Who is at work on a Saturday during the Holiday season??

really mugWho is at work on a Saturday?? Meeeeee.

—Because. I have an active family, personal and fitness goals and work deadlines. It all has to balance at some point (and this girl’s gotta earn a paycheck!!).

— Because. My primary goal for the next few weeks is to be able to go to London without a laptop. Mike and I have planned accordingly with our coworkers so we don’t have to work during vacation … and for me it means that I need to have the month closed.

—Because. My coworker and one of my closest and best friends is battling cancer and I was the one who said “she needs to be at home fighting and I will work weekends until she gets through chemo.”

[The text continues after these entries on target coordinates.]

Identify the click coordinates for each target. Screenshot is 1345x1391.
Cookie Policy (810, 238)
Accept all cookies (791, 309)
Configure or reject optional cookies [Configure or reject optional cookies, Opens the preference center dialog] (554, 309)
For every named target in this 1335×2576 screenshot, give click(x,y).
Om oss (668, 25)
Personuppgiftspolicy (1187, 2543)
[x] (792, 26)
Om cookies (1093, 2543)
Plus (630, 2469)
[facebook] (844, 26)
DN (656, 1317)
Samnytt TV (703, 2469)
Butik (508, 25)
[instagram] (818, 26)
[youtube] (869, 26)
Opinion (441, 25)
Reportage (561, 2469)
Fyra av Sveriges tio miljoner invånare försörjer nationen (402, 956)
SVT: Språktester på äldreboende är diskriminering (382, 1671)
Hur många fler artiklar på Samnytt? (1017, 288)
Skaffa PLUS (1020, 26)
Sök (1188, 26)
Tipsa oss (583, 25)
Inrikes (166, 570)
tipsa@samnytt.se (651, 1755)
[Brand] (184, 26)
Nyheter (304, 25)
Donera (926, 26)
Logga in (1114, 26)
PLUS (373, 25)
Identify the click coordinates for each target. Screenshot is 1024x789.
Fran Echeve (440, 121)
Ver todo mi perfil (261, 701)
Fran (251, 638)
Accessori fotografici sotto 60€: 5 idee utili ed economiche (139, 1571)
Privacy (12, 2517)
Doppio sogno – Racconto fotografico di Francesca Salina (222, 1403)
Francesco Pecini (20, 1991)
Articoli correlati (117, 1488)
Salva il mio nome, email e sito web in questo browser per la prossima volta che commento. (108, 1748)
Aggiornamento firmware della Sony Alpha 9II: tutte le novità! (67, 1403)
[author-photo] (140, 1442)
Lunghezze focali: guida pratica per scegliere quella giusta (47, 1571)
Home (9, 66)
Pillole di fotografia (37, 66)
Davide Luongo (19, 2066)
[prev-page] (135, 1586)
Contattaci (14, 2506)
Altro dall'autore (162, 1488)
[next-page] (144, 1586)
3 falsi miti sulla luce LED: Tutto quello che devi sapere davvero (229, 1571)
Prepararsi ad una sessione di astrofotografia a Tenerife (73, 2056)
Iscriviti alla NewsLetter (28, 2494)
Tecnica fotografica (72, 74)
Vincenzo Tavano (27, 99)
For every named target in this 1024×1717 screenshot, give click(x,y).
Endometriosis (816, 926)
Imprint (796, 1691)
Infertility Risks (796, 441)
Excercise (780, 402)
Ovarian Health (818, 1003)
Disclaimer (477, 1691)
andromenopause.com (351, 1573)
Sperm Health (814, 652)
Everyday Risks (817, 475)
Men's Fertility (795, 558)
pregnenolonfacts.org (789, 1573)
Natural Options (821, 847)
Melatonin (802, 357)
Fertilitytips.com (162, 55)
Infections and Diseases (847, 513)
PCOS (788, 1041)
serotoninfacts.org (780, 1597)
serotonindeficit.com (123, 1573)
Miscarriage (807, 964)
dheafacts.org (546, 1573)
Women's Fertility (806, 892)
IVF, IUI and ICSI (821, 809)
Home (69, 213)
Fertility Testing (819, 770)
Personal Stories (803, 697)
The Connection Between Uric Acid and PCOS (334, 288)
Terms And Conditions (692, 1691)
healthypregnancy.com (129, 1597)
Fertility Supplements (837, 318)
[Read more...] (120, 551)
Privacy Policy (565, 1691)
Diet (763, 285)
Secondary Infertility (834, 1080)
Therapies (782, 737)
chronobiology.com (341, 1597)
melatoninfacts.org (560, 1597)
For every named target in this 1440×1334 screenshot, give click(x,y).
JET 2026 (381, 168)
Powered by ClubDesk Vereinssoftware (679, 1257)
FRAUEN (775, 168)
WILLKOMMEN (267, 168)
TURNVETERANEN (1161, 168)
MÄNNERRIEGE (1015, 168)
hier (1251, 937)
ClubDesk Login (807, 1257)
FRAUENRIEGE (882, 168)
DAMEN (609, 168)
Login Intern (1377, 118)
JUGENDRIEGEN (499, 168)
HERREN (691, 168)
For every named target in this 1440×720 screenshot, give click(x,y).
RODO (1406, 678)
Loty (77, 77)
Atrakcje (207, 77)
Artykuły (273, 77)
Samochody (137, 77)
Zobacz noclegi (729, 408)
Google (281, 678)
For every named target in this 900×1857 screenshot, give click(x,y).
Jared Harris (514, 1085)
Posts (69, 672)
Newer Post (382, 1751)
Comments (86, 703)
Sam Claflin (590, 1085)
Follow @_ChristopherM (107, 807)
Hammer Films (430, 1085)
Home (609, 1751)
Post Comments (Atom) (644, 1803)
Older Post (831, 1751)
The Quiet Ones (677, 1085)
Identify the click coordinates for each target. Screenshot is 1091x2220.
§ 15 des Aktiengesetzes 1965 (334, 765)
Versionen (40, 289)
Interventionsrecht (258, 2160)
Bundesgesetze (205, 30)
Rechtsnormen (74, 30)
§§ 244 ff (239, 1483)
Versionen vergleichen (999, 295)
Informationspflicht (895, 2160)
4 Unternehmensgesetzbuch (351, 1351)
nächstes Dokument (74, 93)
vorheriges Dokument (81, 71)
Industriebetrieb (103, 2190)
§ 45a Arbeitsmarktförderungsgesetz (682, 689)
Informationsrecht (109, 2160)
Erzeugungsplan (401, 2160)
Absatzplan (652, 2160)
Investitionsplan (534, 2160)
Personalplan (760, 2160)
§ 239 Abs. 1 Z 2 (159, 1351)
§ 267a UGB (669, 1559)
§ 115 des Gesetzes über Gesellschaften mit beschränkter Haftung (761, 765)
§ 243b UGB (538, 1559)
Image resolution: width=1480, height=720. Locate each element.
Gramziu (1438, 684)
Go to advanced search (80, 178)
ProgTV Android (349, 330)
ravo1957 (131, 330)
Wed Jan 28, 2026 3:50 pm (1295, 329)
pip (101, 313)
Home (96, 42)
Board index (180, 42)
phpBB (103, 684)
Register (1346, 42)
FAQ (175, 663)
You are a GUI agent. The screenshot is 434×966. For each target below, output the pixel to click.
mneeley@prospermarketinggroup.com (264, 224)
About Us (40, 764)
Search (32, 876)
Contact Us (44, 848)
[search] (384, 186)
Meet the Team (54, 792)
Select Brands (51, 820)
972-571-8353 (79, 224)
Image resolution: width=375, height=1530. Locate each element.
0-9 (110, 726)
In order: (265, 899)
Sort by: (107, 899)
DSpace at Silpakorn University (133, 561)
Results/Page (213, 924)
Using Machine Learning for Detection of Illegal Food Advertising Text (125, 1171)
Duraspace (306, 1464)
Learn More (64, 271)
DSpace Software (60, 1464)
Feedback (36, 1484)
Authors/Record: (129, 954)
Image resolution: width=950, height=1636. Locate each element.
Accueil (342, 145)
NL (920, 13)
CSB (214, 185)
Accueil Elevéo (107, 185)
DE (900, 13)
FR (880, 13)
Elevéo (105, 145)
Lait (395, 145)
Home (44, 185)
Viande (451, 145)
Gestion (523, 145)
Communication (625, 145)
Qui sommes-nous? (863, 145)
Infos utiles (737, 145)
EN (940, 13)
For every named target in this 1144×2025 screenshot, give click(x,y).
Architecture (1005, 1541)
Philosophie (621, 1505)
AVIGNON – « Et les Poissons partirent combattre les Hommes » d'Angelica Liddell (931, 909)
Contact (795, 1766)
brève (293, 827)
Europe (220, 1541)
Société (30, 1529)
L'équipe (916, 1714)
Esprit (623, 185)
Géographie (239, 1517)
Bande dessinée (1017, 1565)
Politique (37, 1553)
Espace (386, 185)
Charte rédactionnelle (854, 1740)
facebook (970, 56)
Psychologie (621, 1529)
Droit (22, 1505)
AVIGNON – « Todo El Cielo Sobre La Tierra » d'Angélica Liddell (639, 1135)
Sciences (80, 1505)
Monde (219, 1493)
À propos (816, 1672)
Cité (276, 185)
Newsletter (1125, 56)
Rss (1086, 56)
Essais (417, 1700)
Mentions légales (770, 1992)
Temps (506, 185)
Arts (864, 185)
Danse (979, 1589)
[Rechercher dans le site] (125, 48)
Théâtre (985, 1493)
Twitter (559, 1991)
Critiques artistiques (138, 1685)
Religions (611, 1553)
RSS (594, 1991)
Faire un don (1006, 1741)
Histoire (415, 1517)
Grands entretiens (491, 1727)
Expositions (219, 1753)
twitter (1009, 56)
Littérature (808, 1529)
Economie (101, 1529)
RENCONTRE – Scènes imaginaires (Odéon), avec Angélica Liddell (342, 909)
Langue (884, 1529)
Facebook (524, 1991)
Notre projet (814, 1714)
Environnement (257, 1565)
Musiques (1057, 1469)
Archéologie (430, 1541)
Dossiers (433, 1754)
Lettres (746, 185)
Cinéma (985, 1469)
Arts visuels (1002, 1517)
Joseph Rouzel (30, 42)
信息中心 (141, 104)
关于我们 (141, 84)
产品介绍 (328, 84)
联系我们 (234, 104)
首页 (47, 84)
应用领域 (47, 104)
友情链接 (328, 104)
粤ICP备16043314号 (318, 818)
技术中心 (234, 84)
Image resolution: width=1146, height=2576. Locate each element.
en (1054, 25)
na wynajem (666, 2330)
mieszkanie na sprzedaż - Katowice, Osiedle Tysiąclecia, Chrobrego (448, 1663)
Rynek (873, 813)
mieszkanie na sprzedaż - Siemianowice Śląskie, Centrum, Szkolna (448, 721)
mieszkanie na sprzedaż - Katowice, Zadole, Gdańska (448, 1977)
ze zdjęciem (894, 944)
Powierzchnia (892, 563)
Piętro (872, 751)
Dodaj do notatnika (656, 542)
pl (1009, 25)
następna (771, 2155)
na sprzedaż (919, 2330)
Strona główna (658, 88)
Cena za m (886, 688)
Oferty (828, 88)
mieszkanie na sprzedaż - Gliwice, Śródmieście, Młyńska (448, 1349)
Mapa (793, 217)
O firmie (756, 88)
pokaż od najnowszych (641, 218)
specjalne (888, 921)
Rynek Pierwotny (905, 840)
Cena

—Because. When it comes to scheduling – this is one area of my life that I do not wing. I HATE being late. And I cringe when I have to tell someone “I don’t have time” (because I MAKE time for what matters). I am so blessed because my husband and kids are 10000% on board. We sit down weekly, go over calendars, plan meals and then prepare accordingly. This simple hour we spend planning has been a catalyst for a better life. I have so much less stress because I know (often weeks in advance) how much “free” time we have for family fun, training, date nights, and playing with friends. Or the opposite – when we have to be very stingy with anything “extra” because of prior obligations (like right now my daughter’s soccer season is starting but we are still in swim season!!). Of course things sometimes pop up … and some weeks there just doesn’t seem to be enough time, but in slowing down to plan, we’ve been able to see holes in the calendar and plug them in … we’ve been able to see when we need to enlist help (like paying for housekeeping when it’s necessary) or communicate to our coaches that we need a condensed program due to time restrictions. And sometimes it means working extra on the weekend and leaving earlier on a weekday.

—Because. If you’ve been stressed or think you need help with this area of your life, it requires evaluation. How far ahead do you make goals and plan how you will achieve them? Do you do a quick evaluation and re-adjust weekly? Is your family involved? Ask me for help if you need it💕

 

PS: buy yourself this mug! The updated version is here:

Really quick shameless plug for the seasonal RX bars

If you have not tried the seasonal RX bars yet …. you MUST.

We eat RX bars because our nutritionist asked us to switch to them (I used to eat quest bars and Mike ate whatever was on sale at the grocery store).

Critics say that these bars are too high in carbs … so true, they are a bit higher in carbs than we used to eat, however, they are very simple, limited ingredients, and when we typically eat them, it’s in the afternoon on the way to the gym. The ingredients in the RX bars are readily available to us by the time we WOD … super clean.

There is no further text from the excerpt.